§A · Dispatch · Landing
Hess flies to Long Island the week of Chevron’s first full-year post-merger report
The Gulfstream G650ER lands at Francis S Gabreski Airport as Chevron’s 2025 annual results show Hess contributed $5.96 billion in revenue.
By celebplanes · 1 min read · Hess

Hess
Hess flew from Fernandina Beach, Florida, to Westhampton Beach, New York, on May 24, 2026, a 1-hour-48-minute hop in the Gulfstream G650ER (N1454H) that topped out at 45,025 feet. The trip arrived at Francis S Gabreski Airport on Long Island, a short drive from the Hamptons properties Hess maintains.
This landing comes the same week Chevron Corporation’s first full-year financial report since closing its $53 billion acquisition of Hess Corporation on July 18, 2025, as detailed in Chevron’s SEC filing. Per that filing, Hess contributed $5.957 billion in sales and other operating revenue to Chevron’s 2025 total of $189.4 billion. The Stabroek Block in Guyana, where Hess holds a 30% stake alongside ExxonMobil and CNOOC, remains the crown jewel — a single foreign company whose retained profits now exceed Guyana’s entire national budget, per analysis published by ChrisRam.net on May 16, 2026.

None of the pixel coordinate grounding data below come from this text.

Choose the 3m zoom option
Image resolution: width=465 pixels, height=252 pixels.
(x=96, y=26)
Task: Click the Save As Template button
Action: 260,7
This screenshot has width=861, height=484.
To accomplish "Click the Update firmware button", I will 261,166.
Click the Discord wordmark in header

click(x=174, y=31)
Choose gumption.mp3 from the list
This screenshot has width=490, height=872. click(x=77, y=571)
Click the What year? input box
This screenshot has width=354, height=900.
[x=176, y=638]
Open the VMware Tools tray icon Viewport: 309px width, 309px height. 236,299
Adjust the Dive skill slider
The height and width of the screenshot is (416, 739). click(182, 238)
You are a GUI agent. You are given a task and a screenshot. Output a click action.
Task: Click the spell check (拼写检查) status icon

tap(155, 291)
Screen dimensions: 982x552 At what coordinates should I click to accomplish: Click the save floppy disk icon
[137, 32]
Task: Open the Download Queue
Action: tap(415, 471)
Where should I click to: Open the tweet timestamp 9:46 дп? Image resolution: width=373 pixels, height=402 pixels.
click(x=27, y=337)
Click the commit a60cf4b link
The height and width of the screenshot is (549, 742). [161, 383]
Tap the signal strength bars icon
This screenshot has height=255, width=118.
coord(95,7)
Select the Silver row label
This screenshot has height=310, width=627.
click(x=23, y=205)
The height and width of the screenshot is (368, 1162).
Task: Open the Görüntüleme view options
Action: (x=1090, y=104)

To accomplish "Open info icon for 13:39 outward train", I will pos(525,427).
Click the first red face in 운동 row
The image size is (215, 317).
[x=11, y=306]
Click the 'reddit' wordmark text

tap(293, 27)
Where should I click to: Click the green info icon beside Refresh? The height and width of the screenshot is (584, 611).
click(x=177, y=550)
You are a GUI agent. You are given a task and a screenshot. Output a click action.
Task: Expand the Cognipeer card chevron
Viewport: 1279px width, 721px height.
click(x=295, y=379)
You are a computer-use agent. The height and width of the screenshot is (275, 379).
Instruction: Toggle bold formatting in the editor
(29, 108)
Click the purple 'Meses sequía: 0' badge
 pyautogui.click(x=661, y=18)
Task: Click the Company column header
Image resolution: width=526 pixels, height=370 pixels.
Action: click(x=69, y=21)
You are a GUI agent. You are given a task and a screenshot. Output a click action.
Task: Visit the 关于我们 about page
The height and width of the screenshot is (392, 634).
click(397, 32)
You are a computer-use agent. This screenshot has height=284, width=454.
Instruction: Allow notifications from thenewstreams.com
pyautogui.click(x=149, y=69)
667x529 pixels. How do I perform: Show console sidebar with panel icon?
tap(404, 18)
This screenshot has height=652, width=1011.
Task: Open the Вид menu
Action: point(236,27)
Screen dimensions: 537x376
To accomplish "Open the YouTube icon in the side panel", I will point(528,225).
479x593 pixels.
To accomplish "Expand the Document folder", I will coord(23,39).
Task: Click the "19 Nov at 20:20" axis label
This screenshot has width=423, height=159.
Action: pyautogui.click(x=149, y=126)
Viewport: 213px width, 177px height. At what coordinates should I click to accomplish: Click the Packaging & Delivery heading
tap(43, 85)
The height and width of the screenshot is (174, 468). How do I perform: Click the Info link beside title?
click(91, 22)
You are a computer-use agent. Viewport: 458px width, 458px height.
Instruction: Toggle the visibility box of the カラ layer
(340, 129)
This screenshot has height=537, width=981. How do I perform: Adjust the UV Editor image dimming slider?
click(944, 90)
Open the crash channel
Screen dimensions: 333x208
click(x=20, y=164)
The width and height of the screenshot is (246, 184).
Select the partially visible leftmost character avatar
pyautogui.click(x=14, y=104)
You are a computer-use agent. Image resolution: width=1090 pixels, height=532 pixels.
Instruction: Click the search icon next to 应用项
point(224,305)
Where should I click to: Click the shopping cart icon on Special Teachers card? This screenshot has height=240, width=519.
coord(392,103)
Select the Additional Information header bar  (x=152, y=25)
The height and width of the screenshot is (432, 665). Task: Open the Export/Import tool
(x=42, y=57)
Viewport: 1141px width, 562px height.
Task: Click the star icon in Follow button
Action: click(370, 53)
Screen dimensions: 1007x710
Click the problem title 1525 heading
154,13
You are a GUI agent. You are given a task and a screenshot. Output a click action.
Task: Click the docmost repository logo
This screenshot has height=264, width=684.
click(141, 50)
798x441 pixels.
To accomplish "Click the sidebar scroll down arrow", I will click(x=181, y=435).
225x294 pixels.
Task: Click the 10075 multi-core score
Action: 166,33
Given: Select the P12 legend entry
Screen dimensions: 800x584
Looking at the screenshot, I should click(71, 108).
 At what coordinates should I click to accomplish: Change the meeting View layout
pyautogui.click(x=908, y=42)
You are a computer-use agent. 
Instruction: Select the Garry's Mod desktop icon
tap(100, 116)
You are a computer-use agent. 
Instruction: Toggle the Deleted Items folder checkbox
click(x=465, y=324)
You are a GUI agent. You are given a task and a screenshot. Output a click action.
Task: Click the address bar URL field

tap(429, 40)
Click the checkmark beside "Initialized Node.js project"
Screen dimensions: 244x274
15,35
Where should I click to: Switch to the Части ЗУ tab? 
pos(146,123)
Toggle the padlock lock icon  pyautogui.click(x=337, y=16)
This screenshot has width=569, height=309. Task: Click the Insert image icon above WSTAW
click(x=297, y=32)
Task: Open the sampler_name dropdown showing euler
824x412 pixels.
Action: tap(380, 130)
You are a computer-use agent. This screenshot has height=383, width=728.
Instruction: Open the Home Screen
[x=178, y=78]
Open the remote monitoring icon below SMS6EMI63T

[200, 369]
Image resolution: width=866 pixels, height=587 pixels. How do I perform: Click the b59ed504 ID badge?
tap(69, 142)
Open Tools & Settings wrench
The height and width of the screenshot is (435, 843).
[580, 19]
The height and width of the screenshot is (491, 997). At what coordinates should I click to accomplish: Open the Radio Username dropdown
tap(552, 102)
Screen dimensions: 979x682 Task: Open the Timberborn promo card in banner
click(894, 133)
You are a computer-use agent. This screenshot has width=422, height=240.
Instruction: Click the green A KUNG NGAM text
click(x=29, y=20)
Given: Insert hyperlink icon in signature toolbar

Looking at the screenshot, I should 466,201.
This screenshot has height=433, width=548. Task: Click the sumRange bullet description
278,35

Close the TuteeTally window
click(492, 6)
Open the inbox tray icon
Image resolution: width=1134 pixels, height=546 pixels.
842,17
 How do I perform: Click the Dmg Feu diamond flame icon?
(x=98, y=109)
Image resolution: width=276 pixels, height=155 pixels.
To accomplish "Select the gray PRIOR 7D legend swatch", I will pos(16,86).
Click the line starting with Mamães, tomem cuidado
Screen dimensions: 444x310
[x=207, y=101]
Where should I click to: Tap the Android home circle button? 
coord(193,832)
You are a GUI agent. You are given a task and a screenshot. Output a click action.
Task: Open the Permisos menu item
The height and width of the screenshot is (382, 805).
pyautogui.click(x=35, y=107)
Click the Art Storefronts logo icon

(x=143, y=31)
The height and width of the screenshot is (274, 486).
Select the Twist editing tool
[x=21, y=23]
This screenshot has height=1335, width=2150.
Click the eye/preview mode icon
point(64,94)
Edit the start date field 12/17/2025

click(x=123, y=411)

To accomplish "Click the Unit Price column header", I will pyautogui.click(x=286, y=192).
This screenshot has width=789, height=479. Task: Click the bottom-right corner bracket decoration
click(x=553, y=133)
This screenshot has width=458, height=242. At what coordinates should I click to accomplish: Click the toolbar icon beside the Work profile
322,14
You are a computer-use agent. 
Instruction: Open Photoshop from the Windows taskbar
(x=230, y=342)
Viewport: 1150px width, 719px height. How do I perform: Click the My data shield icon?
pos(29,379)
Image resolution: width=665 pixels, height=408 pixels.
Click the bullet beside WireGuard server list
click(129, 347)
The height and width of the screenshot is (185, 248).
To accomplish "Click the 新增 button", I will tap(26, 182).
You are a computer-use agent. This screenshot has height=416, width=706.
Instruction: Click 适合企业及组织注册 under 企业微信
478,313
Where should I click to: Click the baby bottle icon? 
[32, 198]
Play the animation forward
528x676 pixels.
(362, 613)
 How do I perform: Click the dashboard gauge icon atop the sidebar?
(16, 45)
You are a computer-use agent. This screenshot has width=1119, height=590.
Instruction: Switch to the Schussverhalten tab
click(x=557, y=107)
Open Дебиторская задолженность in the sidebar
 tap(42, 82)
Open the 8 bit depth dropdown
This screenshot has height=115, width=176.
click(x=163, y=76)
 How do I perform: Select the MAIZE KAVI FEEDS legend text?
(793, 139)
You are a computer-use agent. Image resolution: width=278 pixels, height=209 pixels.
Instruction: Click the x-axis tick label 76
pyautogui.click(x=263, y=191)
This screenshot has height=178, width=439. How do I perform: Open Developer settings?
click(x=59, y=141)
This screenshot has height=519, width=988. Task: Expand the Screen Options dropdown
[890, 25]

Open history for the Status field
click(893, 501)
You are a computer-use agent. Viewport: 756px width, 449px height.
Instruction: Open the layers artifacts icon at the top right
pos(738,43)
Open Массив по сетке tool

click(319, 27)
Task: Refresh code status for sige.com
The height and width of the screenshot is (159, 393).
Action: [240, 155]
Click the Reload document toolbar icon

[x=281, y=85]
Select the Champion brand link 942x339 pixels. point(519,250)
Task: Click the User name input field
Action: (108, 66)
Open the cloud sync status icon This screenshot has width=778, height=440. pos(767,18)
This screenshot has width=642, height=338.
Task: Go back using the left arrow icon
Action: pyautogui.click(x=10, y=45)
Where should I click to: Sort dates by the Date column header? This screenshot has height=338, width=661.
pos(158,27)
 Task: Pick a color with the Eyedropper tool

The flight pattern shows Hess has been shuttling between New Jersey airports (Teterboro, Trenton, Essex County) and Florida (Fernandina Beach) repeatedly over the past week, with a side trip to Las Vegas on May 19-20. The G650ER burns roughly 470 gallons of Jet-A per hour, emitting about 4,515 kg of CO₂ per flight hour — a calculus that grows more conspicuous as the Guyana earnings figures circulate.